他にも政治・経済について巷で見かける意見について、データとロジックに基づいて分析する・・・ことを中心に色々書き連ねています。

結論から言えば、公共事業を増やしても経済成長に繋がらなかった『記憶と経験』があるからです。

近年日本の公共投資がピークに比べ大きく減っており、そのせいで日本の経済が成長しないと主張される方々がいます。では公共投資がピークだった頃の日本は経済成長していたのでしょうか?



平成4~14年にかけて、日本は毎年公共事業関係費に10兆円以上を投入し続けていました。平均では11.7兆円/年と、現政権の約1.8倍ですね。

では同時期のGDPを見てみましょう。

平成4年(1992年):495兆円
平成14年(2002年):516兆円
https://ecodb.net/country/JP/imf_gdp.html
10年かけて21兆円しか増えていません。年平均の経済成長率は約0.4%です。
現政権が消費税を5%から8%に引き上げた後の平成27年→30年でさえ、3年間でGDPは+18兆円。年平均の経済成長率は約1.1%です。

安倍政権が消費税を引き上げたことによって景気が腰折れしたと言われますが、公共投資を大々的に実行していた10年間の平均成長率はその4割に満たないものだったのです。
十年・・・言葉にすればわずか二文字ですが、生きてみれば随分長い年月です。今から10年前と言えば民主党政権が誕生し、オールスター内閣などと持て囃されていた頃。そこから現在に至るまで年間10兆円以上の公共事業関係費が費やされてきたと考えると、非常に長い期間だったと感じられるでしょう。

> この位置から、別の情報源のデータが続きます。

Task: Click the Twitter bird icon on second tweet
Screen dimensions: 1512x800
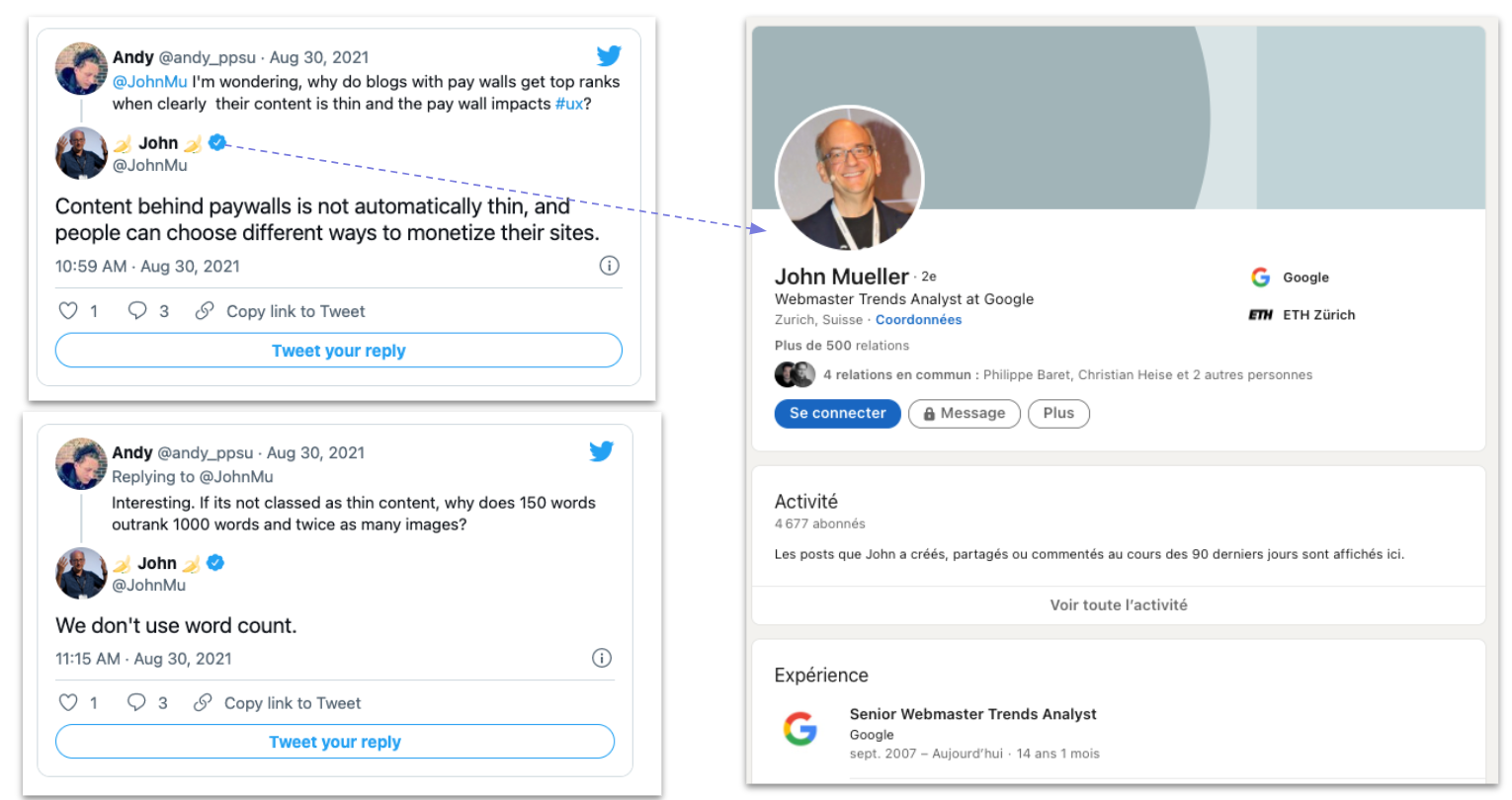Action: (x=601, y=450)
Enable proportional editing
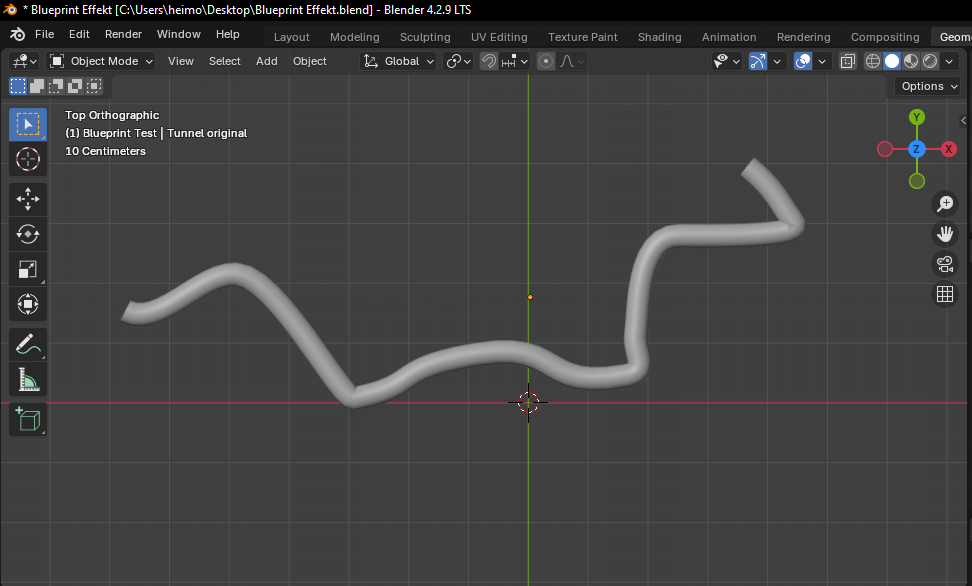This screenshot has height=586, width=972. coord(546,61)
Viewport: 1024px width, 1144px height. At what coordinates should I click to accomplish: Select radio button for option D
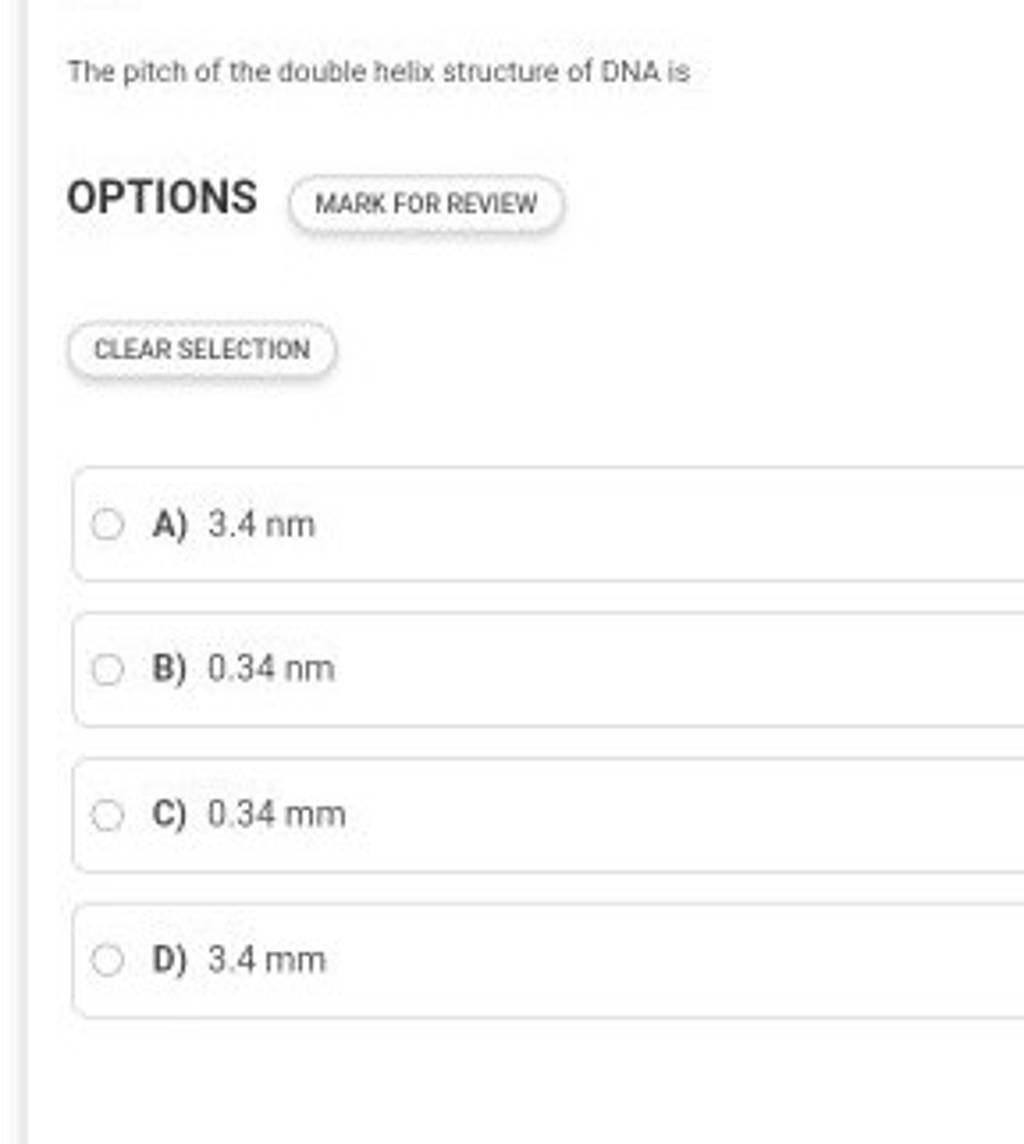(x=107, y=959)
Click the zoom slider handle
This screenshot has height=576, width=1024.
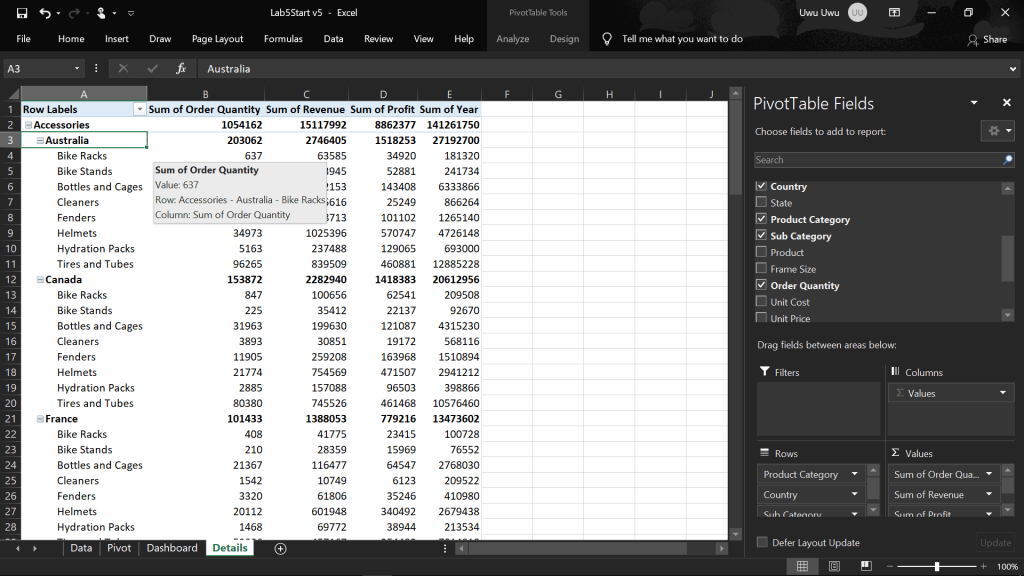[937, 566]
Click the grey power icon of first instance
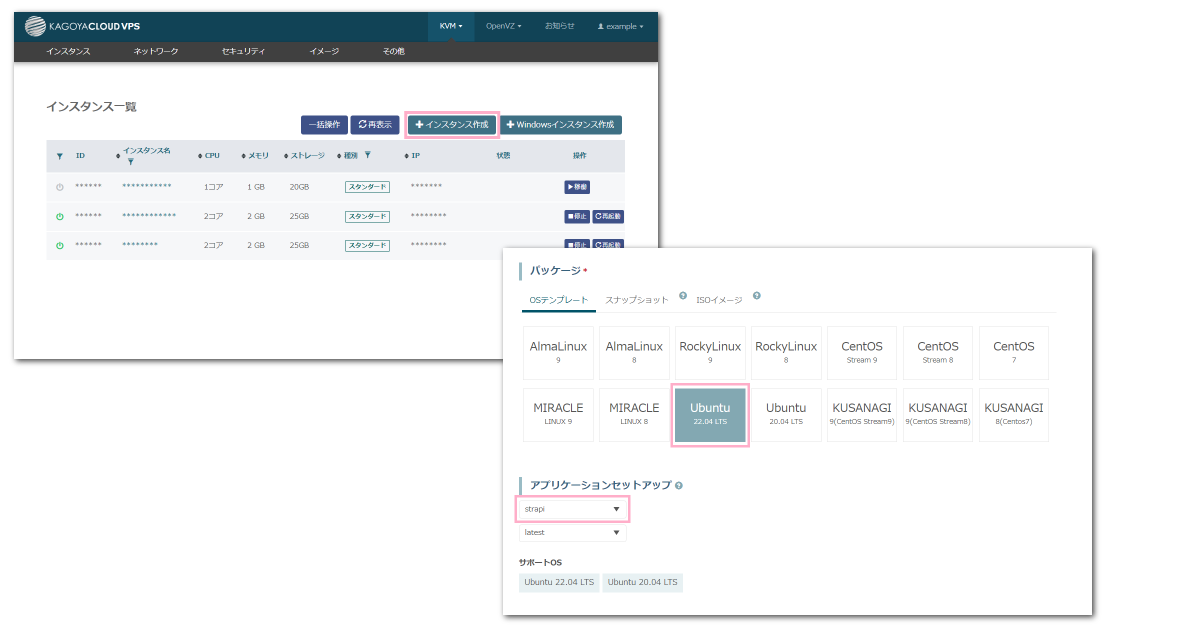Image resolution: width=1200 pixels, height=630 pixels. coord(60,187)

MMTerを筆頭に経済停滞の原因を緊縮財政に求めたがる人がいますが、日本が財政出動を積極的に実行していた時期の経済はこのような状況でした。

日本で公共事業悪玉論が根強い原因は財務省のミスリードなどではありません。10年間も積極財政を実行したにも関わらず経済成長できなかった『記憶と経験』なのです。

なお、私は公共事業による経済成長を100%否定するつもりはありません。GDP=C+I+G+EX-INですから、政府支出(G)が増えればそれだけGDPも増えます。
但し、それだけです。
バブル崩壊後や不良債権問題噴出(消費税3%→5%による停滞ではありません)後の大不況を吹き飛ばすほどの効力はありません。当然今の日本経済を大きく成長させるほどの力もありません。
今の日本は建設業が未曾有の人手不足であり、無闇に公共事業を増やすとそちらに人手を取られて民間投資が縮小してしまう恐れもあります。

公共事業待望論者はまず20年前の日本を振り返ることから始めましょう。